The Trojans got tricked, but did the Greeks need a wooden horse?
He is the last Greek at Troy. Pale in the morning light, he looks like a weak, ragged runaway. But looks can deceive. Sinon, as he is called, claims to be a deserter— the only Greek remaining when the entire enemy and its cursed fleet had suddenly departed. But can he be trusted? His name, Sinon, means “pest,” “bane” or “misfortune” in Greek, leading some historians to consider it a nickname, like “the Desert Fox” for German General Erwin Rommel, or a generic name, like “Bones” for a military doctor. Sinon played a key role in the plot to take Troy, although he is often forgotten, overshadowed by the most famous trick in Western civilization.
The famous horse may be imagined as a tall and well-crafted wooden structure, towering over the wildflowers of the Scamander River plain. Its body is made of the pine of Mount Ida, a tree known today as Pinus equi troiani, “Trojan Horse Pine,” and renowned since antiquity as a material for shipbuilding. The horse’s eyes are obsidian and amber, its teeth ivory. Its crest, made of real horsehair, streams in the breeze. Its hooves shine like polished marble. And hidden inside are nine Greek warriors.
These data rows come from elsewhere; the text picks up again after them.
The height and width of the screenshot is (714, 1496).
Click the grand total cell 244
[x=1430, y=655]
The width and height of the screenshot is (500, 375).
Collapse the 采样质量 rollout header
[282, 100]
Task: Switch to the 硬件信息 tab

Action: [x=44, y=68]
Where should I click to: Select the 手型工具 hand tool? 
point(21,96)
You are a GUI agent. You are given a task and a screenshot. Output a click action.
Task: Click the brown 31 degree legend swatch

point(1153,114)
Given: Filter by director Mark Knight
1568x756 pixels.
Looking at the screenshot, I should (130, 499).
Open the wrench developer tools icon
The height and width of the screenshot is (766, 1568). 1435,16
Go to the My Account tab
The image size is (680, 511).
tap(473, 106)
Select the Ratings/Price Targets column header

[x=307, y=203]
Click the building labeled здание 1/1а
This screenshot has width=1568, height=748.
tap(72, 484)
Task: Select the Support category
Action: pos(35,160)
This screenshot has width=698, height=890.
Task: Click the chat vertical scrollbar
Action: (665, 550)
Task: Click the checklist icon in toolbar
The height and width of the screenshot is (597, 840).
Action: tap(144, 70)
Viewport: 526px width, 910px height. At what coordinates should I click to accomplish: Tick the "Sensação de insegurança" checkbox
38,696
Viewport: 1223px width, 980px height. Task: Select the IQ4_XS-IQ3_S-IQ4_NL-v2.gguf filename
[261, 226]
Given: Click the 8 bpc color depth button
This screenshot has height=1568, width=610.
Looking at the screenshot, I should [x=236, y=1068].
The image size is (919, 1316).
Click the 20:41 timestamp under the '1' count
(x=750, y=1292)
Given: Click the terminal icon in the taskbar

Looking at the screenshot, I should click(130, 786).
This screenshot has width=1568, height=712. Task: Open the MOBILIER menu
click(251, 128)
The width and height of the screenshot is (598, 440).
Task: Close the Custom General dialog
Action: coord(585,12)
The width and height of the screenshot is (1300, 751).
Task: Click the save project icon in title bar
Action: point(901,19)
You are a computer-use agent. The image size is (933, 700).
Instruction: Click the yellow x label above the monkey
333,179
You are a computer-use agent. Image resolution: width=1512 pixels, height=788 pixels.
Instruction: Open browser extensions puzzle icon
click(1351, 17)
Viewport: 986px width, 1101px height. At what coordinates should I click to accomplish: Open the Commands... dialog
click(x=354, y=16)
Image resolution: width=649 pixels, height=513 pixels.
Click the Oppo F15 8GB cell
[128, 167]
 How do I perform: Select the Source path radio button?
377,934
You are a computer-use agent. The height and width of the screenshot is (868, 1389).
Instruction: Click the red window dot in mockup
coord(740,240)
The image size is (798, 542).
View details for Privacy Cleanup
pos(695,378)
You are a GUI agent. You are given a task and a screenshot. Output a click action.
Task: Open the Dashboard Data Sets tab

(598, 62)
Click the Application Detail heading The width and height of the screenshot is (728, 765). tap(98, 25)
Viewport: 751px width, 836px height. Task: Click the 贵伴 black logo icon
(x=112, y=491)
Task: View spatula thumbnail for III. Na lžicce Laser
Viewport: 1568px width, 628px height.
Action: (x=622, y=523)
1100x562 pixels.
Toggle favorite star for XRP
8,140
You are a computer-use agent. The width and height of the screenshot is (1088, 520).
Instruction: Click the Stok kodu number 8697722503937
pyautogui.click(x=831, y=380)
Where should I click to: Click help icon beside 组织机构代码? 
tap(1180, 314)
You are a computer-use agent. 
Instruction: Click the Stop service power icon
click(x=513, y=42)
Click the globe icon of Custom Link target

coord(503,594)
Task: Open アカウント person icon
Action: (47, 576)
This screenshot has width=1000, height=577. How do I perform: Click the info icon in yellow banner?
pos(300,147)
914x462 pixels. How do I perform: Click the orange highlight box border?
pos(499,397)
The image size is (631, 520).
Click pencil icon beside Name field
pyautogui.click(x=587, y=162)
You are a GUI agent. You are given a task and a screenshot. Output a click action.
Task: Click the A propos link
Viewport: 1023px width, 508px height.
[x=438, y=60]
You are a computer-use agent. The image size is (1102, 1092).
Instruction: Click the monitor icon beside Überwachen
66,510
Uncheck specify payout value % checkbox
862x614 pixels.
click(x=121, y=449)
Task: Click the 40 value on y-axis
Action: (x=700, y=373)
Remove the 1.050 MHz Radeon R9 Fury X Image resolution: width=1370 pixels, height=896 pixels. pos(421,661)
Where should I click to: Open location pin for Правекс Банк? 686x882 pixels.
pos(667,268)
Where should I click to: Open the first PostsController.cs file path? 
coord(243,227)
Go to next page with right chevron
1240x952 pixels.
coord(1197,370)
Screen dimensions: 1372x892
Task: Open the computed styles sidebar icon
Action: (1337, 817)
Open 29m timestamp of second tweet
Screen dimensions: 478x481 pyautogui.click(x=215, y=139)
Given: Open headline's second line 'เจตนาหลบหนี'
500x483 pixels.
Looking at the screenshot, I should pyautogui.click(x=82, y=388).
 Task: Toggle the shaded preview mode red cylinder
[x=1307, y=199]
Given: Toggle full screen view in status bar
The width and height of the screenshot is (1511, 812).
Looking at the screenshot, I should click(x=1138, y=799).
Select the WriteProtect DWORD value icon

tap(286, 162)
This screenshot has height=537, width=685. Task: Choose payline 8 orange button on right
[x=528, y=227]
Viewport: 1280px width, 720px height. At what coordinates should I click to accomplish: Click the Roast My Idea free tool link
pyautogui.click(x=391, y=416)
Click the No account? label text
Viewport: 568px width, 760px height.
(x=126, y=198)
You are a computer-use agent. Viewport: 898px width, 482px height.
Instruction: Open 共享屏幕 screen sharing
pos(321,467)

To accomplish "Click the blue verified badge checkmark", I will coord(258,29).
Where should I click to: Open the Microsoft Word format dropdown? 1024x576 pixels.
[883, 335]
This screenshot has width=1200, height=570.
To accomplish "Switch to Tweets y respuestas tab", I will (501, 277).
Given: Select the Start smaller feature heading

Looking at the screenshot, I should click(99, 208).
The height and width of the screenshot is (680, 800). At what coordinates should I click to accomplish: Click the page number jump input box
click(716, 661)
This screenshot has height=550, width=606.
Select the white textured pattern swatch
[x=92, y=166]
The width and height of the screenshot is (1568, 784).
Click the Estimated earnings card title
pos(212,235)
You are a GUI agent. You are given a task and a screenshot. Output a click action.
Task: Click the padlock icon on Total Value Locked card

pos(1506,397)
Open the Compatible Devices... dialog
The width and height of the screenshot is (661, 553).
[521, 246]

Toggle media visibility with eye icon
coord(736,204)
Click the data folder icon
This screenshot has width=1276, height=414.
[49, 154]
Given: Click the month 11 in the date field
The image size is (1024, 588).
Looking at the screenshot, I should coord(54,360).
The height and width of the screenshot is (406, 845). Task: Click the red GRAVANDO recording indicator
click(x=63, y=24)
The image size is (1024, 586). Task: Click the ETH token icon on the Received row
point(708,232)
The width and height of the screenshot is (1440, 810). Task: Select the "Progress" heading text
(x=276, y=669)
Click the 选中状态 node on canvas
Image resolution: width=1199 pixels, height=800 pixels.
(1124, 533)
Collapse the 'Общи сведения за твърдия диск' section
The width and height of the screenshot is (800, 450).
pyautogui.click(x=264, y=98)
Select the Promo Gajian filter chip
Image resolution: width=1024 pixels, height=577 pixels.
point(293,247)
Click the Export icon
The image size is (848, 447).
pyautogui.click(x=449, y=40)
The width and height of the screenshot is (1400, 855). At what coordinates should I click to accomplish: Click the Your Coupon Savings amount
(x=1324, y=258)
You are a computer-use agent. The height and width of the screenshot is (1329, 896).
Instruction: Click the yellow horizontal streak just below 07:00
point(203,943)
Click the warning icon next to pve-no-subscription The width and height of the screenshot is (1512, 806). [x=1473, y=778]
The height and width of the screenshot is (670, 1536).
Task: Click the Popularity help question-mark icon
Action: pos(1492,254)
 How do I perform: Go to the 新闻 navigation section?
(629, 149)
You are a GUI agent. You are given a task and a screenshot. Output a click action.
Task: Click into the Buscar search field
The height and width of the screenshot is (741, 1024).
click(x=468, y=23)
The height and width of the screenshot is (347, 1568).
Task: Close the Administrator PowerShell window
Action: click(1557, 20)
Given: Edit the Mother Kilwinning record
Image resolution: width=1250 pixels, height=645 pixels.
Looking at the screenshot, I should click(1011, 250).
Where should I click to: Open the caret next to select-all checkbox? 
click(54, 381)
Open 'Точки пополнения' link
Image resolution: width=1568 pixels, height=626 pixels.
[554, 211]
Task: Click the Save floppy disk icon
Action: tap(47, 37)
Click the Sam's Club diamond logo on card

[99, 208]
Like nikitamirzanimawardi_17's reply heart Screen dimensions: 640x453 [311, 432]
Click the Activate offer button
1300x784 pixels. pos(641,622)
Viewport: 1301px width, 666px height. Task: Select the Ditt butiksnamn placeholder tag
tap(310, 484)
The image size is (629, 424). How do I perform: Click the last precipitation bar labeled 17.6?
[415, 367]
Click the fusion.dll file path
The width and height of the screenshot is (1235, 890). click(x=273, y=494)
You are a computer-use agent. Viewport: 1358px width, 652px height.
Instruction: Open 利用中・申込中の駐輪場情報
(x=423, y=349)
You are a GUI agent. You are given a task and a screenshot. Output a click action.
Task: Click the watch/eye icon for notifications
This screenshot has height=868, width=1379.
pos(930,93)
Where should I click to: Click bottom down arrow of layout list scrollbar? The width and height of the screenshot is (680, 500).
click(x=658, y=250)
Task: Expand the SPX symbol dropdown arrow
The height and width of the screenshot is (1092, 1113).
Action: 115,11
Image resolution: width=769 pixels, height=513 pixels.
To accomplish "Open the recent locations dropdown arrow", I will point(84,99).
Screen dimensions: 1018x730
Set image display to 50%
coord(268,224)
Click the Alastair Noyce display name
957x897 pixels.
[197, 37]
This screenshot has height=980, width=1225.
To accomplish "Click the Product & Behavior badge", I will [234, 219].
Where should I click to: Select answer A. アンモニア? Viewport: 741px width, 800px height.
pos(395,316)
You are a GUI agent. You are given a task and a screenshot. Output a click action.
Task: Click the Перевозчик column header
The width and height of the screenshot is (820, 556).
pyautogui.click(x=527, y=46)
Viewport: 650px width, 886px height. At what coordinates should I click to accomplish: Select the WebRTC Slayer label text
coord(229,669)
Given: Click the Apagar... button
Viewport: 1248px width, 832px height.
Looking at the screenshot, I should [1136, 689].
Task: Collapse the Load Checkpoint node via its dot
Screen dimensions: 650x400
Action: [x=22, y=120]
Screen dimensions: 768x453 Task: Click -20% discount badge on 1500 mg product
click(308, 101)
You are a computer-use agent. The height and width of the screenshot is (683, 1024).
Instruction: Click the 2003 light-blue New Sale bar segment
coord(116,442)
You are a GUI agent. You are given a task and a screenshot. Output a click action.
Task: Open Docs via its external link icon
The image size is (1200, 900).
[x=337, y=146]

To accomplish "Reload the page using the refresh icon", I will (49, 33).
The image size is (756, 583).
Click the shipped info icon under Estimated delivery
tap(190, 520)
Everyone knows the story. The Greeks are said to have packed up their men, horses, weapons and booty, set fire to their huts, and departed at night for the nearby island of Tenedos, where they hid their ships. All that they left behind was the Trojan Horse and a spy, Sinon, pretending to be a deserter.
The Trojans were amazed to discover that after all those years, the enemy had slunk home. But what were they to do with the Horse? After a fierce debate, they brought it into the city as an offering to Athena. There were wild celebrations. The Trojans underestimated the cunning of their adversaries. That night, the men inside the horse sneaked out and opened the city’s gates to the men of the Greek fleet, who had taken advantage of Troy’s drunken distraction to sail back from Tenedos. They proceeded to sack the city and win the war.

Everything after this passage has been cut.